## Stored data entries

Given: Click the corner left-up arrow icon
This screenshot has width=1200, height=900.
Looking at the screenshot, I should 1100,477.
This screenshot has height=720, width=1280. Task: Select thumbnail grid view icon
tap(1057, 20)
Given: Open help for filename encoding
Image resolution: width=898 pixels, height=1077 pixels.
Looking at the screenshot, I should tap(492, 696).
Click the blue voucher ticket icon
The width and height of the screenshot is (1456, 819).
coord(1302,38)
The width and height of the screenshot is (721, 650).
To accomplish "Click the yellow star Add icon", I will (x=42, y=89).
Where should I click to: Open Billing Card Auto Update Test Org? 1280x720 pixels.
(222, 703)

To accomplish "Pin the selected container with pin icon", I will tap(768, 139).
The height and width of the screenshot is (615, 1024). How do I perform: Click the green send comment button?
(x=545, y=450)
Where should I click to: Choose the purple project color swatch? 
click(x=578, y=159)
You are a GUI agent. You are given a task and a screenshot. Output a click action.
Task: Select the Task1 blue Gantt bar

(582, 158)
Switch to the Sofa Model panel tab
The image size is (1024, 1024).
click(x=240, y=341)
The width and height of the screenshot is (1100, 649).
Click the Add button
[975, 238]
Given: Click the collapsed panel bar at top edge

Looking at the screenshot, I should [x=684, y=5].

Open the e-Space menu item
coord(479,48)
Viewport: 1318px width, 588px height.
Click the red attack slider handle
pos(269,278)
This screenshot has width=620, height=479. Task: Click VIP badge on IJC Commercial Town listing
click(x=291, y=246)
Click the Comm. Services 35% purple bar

## THE PROBLEM
Please return each line of the data above in which the word "will" occurs.

## RESPONSE TO THIS TASK
To accomplish "Click the yellow star Add icon", I will (x=42, y=89).
To accomplish "Pin the selected container with pin icon", I will tap(768, 139).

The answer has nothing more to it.